Storm clouds are building in the Tasman Sea today ahead of what could be several rough days of weather.
WeatherWatch.co.nz head weather analyst Philip Duncan says torrential rain and gales are expected in the South Island over the next 72 hours with perhaps even more rain and strong winds for the North Island next week. “We have a low dropping down through the Tasman combined with a blocking high east of the South Island – the two will combine to bring gale northerlies and torrential rain to some parts over the next 3 days then another possible low next week in the north”.
Mr Duncan says the entire West Coast of the South Island is in for a drenching starting later today and setting in during Thursday. Government forecaster, MetService, is advising those considering venturing into the mountains to “reconsider or delay their plans as conditions are likely to be hazardous”.
Gale force winds are also likely to hammer some areas, although most populated places may miss the worst. Still, WeatherWatch.co.nz says residents in Southland, western parts of Otago and inland and southern Canterbury, which includes Invercargil, Gore and Queenstown, should be well aware of the predicted strong winds.
Rivers flowing through Canterbury and Otago may also receive a significant boost from heavy rain on the West Coast “spilling over”.
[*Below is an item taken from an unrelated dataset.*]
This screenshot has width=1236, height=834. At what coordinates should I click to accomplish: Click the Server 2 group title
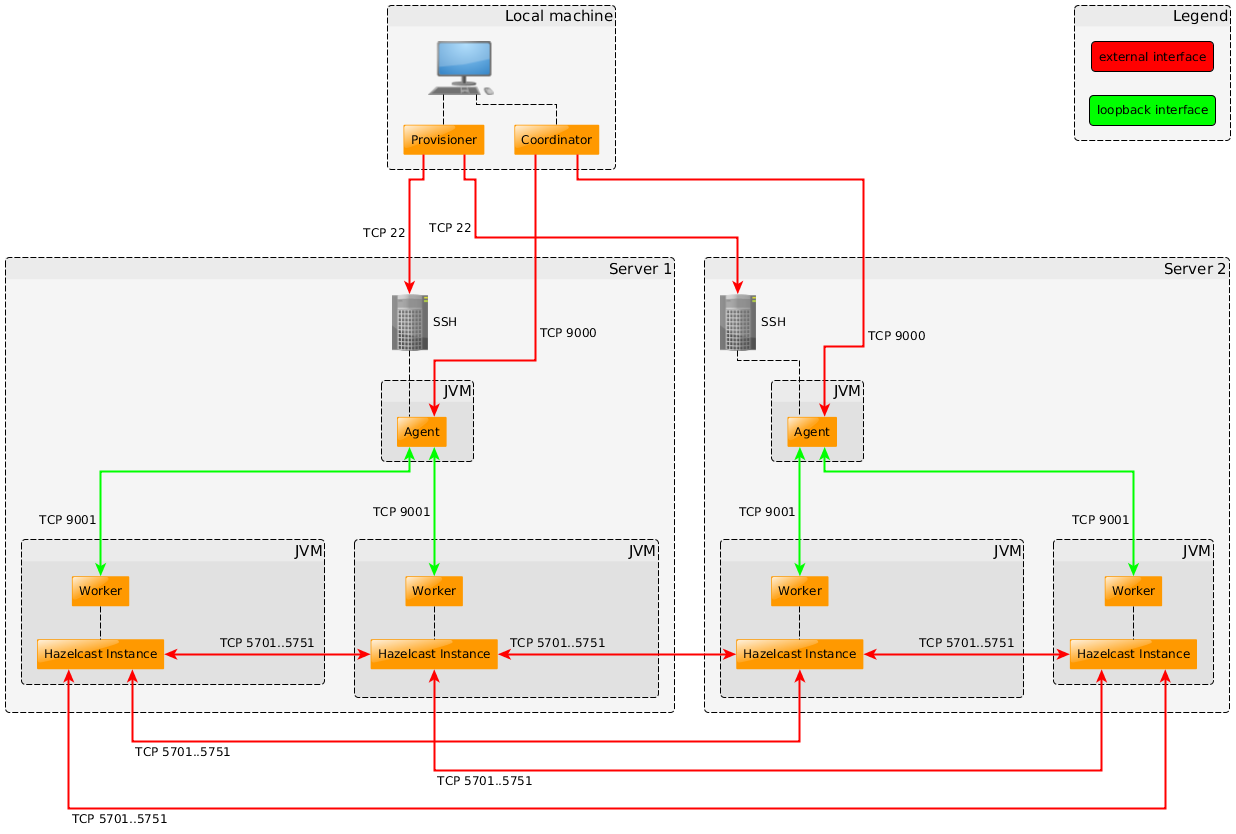[1195, 269]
It’s not just the South Island that’s in the firing line for rain. WeatherWatch.co.nz’s long range forecasts show the potential for a sub-tropical low early next week. “The computer models we use are consistent with their predictions of a decent rain bearing low coming towards Northland, Auckland and other northern and western parts of the North Island around Monday and Tuesday next week” says Mr Duncan. “We’ll have a better idea towards the end of this week as to how much rain will fall and where”.
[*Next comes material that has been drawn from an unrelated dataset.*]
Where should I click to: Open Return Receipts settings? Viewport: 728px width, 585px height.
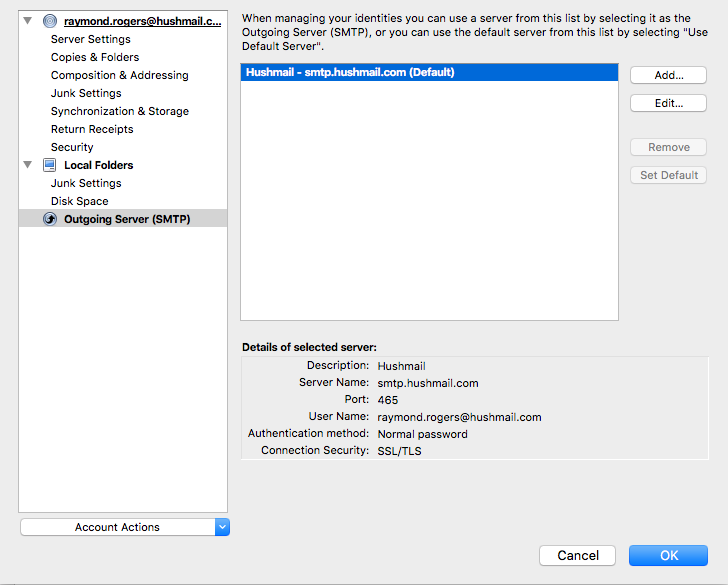pyautogui.click(x=92, y=129)
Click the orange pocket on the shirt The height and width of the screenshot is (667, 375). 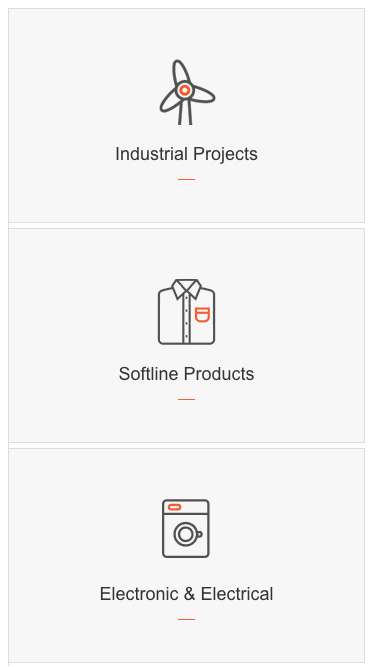pyautogui.click(x=202, y=315)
Mr Duncan says if the forecast rain eventuates it will be good news for farmers, gardeners and those relying on rain water tanks. “We went from a drenched February to a parched March. So far the first half of April has been very dry too. Rain is needed in many areas”.
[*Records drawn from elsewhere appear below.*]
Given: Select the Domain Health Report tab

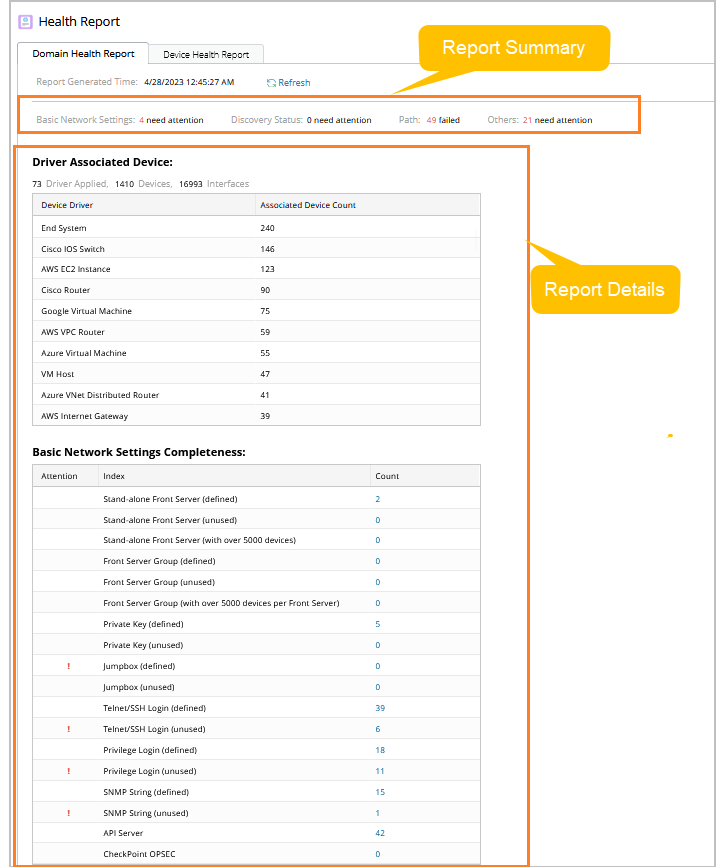Looking at the screenshot, I should coord(84,54).
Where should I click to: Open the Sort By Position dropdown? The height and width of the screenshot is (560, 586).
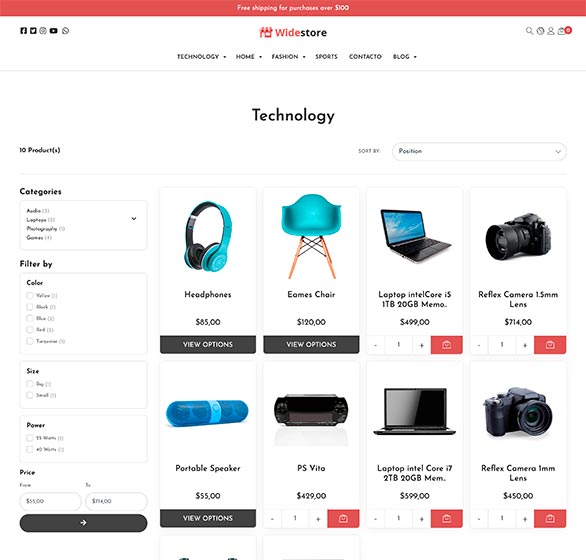point(479,151)
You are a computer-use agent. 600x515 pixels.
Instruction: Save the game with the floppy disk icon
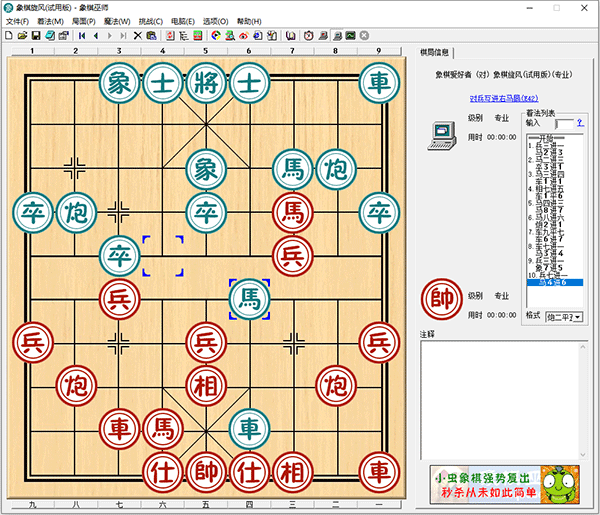tap(35, 35)
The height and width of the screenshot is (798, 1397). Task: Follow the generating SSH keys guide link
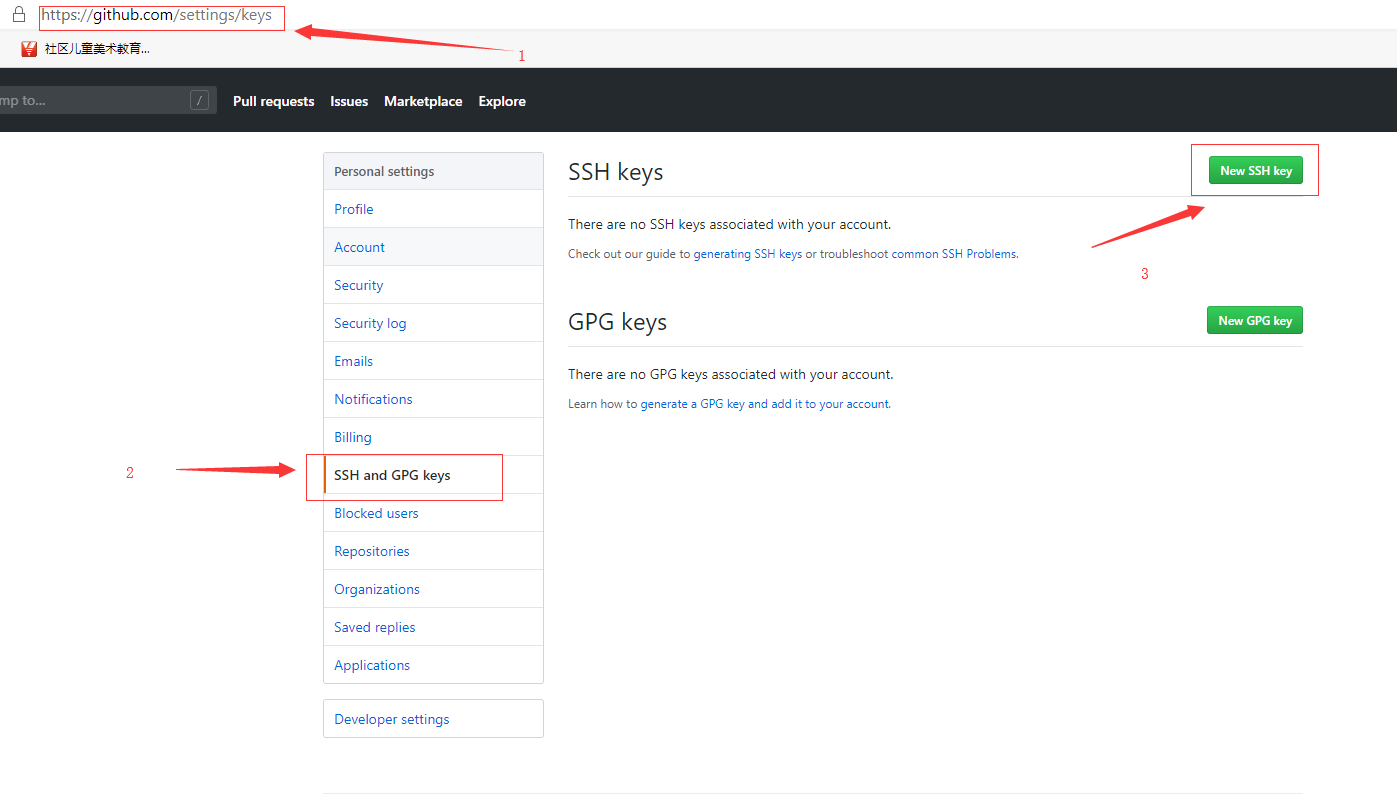tap(748, 254)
However rain may not make it to the region that needs it most – Hawkes Bay. The region is sheltered by the Hawkes Bay ranges and Central Plateau from rain moving in from the north west.
Northerly winds are expected to prevail for much of the North Island this week bringing warmer weather.
Mr Duncan says overnight lows in both islands will be “well above” where they were this time last week with no signs of frost.